Querido Gabriel,
Hace unos días, la congresista Juanita Goebertus hizo pública su decisión de no participar en las próximas elecciones y declaró su “vocación de ser servidora pública”. Algunos reaccionaron con ira en las redes, aprovecharon para criticar la burocracia estatal, calificándola de parásita y afirmaron que casi no hay servidores públicos capaces, decentes o admirables. Incluso leí en redes esta frase, a manera de advertencia o regaño: “El sector público vive del privado”. Como conozco cientos de empleados públicos competentes que hacen un aporte indispensable, quise proponerte esta reflexión, y es que quizá no exista tal jerarquía, que esa idea de que algunos oficios crean valor y otros no es producto del ego y de cierta falta de imaginación narrativa. ¿Crees que alguien puede ser menos que otro por hacer lo que hace? ¿De dónde surge que artistas y políticos son menos, o más, que economistas o empresarios? ¿Hablamos del valor humano del trabajo, de la digna labor de obreros, vendedores, científicos, políticos, empresarios, profesores, músicos y sacerdotes?
Las empresas conscientes e innovadoras son esenciales y los políticos decentes y capaces también. De pronto el problema surge de lo que consideramos valioso y la equivocada asociación de la palabra valor con lo meramente económico, mientras su etimología está relacionada con la fuerza y el coraje. Valor crea el médico que salva una vida; valor construye el profesor que hace una pregunta; valor nos entrega quien compone una canción; valor crean el político en el que podemos confiar, el empresario que genera empleo y el poeta que representa el llanto y la dicha de la humanidad entera.
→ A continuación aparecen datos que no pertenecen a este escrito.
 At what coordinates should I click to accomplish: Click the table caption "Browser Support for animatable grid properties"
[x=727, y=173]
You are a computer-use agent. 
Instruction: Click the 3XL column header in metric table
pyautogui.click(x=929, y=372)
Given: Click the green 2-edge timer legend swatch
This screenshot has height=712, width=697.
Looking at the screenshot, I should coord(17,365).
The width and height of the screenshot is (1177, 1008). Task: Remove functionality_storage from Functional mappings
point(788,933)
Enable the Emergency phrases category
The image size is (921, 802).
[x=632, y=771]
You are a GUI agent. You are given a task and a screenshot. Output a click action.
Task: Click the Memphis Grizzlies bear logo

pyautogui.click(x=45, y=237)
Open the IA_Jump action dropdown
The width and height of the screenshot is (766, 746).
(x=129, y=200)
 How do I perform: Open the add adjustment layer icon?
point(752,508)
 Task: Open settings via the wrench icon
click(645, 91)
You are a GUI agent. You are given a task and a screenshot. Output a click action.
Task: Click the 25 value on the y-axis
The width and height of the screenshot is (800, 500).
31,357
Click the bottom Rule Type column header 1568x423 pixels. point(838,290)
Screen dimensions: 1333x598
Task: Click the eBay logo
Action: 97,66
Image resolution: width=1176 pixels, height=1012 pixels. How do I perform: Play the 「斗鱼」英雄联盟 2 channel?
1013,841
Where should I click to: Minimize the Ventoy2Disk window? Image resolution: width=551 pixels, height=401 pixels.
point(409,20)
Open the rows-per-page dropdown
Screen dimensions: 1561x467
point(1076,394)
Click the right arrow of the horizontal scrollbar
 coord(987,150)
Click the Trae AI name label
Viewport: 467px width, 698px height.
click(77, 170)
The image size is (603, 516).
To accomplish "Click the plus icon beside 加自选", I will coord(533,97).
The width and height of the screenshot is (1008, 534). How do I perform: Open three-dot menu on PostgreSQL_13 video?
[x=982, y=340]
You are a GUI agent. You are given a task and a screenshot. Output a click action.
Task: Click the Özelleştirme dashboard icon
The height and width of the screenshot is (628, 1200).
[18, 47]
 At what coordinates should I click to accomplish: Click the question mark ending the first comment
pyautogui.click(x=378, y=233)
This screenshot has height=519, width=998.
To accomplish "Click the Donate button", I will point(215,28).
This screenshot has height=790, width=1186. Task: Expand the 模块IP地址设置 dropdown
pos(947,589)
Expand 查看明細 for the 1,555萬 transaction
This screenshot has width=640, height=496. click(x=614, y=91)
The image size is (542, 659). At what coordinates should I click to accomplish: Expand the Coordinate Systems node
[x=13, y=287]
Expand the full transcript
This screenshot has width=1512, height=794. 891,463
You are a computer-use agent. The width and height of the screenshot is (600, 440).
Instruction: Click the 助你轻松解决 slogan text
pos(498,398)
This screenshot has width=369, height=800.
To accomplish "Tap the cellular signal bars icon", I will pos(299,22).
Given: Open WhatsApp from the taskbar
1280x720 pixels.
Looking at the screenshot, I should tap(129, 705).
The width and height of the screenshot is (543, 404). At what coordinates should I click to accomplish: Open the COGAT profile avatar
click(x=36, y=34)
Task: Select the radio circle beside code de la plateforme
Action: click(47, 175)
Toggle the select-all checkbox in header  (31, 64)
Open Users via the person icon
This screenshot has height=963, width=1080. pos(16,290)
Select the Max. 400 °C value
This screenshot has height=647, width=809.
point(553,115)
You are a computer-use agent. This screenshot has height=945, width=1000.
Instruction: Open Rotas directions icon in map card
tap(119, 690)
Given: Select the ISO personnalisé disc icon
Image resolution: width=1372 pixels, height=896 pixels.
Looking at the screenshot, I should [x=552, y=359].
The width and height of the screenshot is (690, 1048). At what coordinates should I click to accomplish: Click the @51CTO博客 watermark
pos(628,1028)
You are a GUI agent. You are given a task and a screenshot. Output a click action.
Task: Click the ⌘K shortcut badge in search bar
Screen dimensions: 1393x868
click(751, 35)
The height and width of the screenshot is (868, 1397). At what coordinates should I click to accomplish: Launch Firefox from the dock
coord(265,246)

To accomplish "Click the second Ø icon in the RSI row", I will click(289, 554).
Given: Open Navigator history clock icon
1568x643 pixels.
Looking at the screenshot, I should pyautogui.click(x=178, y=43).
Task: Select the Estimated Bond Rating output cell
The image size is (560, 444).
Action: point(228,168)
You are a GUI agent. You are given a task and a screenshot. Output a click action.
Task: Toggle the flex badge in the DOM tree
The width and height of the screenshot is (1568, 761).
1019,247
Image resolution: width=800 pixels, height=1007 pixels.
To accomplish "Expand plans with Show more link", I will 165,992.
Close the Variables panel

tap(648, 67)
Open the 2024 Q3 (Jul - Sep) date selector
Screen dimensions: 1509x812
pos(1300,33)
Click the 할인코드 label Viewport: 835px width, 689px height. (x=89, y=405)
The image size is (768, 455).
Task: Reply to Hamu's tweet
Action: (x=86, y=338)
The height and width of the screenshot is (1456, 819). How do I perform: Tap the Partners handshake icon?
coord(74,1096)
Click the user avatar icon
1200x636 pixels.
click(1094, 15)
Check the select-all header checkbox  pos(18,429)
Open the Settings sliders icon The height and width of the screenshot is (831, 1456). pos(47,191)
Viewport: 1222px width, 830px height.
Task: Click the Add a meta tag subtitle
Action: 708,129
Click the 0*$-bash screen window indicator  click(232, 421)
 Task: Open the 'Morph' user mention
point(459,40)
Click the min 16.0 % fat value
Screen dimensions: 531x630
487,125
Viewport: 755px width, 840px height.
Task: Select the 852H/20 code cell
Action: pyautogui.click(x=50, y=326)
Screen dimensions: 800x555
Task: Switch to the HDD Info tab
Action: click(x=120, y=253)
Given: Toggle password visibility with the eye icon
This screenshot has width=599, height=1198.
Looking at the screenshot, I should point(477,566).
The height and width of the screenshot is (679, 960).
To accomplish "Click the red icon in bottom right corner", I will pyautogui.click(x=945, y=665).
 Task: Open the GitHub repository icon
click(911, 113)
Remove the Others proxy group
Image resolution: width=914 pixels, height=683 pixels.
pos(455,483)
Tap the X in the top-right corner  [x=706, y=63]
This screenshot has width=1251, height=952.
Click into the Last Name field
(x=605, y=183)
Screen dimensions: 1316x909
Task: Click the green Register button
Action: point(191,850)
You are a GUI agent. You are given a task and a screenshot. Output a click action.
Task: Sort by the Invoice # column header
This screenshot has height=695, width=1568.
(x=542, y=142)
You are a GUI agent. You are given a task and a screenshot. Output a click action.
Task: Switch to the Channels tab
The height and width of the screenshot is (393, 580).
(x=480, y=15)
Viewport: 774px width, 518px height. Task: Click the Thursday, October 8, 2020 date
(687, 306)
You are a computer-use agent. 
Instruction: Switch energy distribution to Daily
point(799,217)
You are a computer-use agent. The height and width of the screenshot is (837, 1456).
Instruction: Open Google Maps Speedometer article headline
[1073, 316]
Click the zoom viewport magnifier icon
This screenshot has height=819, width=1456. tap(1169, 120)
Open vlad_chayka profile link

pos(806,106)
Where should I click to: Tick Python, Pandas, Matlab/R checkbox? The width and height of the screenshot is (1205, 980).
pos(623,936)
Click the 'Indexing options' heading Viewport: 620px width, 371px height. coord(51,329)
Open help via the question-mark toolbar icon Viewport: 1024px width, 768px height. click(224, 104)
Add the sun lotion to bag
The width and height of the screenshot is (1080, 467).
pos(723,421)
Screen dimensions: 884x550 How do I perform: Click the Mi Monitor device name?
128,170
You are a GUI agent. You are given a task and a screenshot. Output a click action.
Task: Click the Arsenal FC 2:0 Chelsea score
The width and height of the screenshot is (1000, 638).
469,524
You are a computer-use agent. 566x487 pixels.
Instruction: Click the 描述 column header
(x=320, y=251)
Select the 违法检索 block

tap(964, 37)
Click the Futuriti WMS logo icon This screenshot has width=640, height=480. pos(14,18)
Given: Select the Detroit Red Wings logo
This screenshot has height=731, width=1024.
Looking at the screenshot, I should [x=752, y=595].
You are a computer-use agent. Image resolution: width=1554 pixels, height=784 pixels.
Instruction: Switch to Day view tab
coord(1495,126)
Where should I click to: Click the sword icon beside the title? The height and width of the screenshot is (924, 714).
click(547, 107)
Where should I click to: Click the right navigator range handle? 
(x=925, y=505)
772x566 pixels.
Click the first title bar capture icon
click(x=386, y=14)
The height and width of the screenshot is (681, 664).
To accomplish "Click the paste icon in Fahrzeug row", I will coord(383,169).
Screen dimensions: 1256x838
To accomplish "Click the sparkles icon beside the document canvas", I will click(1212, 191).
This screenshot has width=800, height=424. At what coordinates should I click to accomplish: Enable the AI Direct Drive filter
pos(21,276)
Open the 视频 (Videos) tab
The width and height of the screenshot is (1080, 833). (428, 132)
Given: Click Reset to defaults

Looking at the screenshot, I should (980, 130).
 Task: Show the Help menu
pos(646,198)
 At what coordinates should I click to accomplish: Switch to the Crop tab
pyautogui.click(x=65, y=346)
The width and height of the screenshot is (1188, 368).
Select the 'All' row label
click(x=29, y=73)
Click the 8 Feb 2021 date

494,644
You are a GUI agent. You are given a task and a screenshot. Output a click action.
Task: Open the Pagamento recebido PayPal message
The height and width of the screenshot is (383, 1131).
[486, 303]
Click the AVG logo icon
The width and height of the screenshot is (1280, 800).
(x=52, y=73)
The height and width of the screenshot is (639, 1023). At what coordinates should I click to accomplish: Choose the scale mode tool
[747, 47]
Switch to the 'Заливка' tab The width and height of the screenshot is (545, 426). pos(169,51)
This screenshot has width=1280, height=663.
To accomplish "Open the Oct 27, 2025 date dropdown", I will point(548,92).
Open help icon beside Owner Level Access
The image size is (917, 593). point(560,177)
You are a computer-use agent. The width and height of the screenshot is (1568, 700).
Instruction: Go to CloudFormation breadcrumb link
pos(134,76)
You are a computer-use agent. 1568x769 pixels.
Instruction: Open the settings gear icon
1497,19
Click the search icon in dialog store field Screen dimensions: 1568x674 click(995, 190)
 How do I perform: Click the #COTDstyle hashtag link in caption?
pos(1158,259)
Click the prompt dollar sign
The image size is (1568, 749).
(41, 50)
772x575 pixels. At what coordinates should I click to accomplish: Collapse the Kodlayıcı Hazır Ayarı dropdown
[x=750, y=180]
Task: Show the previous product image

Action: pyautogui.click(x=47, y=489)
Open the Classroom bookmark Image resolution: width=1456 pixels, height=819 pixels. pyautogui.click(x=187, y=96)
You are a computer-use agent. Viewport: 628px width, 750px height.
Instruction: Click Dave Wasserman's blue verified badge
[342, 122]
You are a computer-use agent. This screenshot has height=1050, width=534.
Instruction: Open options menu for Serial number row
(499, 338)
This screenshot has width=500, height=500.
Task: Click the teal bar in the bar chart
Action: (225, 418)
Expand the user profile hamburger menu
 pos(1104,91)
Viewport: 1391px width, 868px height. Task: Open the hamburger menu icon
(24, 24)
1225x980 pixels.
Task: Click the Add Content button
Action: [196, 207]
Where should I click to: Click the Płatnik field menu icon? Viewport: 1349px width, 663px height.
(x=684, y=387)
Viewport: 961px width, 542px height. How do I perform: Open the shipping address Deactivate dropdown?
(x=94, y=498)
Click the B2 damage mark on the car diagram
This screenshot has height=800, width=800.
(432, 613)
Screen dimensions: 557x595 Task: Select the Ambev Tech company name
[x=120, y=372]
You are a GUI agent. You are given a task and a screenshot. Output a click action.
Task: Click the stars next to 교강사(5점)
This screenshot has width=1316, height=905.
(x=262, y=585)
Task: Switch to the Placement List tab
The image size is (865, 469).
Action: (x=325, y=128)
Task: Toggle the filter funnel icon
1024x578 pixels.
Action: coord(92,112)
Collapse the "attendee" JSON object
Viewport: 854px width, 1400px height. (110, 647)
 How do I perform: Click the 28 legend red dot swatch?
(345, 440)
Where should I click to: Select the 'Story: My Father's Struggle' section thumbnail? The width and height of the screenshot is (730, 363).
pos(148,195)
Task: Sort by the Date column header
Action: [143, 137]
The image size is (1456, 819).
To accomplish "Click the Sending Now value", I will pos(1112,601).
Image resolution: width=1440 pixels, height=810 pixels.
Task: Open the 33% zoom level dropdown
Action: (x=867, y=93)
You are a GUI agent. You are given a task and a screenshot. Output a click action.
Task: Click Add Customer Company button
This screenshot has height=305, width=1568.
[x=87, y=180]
No somos, intersomos, dice en un poema del monje budista Thich Nhat Hanh: todos vivimos de todos.
“Artesanía es el término para ese duradero y básico impulso humano, para ese deseo de hacer bien un trabajo por sí mismo”, escribe Sennett al comienzo de su libro El artesano, que te sugiero leer para nuestra tertulia. Más adelante cita a Platón: “Los artesanos son todos poetas... no les decimos poetas, les damos otros nombres”. De este libro aprendí que todo aquel que hace una labor, sea manual, intelectual o ritual, es artesano, en un sentido amplio.
“Mi oficio es mi arte, es vivir”, escribió Montaigne. Los humanos somos artesanos por naturaleza, artesanos de lo material y de lo imaginario; también artesanos del mundo, aunque tenemos la urgencia de aprender a hacerlo mejor en los próximos años, y, finalmente, artesanos de nuestra propia existencia. Por eso, todo oficio es digno cuando se hace con calidad, amor y compromiso. Pero ¿cómo llegamos a encontrar el nuestro? Quizá sea un poco el destino, como dijo Gabo; algo de deliberada decisión habrá, seguramente; pasión tiene que haber porque “el trabajo es amor hecho visible”, como escribió Gibrán y, desde luego, tendría que vibrar en nosotros la alegría: “El trabajo permeado por la actitud del juego, es arte”, dijo Dewey.
La pregunta sobre el valor de un oficio sería, entonces, más ética y estética que económica o social. El orgullo de un artesano, sea cual sea su ocupación, nada tendría que ver con ese tribalismo egocéntrico que resulta en que algunos empresarios sugieran que son la única fuente de valor, ciertos políticos crean que solo a ellos corresponde liderar, unos académicos sientan que se las saben todas y algunos artistas piensen que nadie comprende la humanidad como ellos. Provoquemos la conversación, en consonancia con esto, con las líneas finales de El artesano: “El cojo Hefesto, orgulloso de su trabajo y no de sí mismo, es la persona más digna en la que nos podemos convertir”.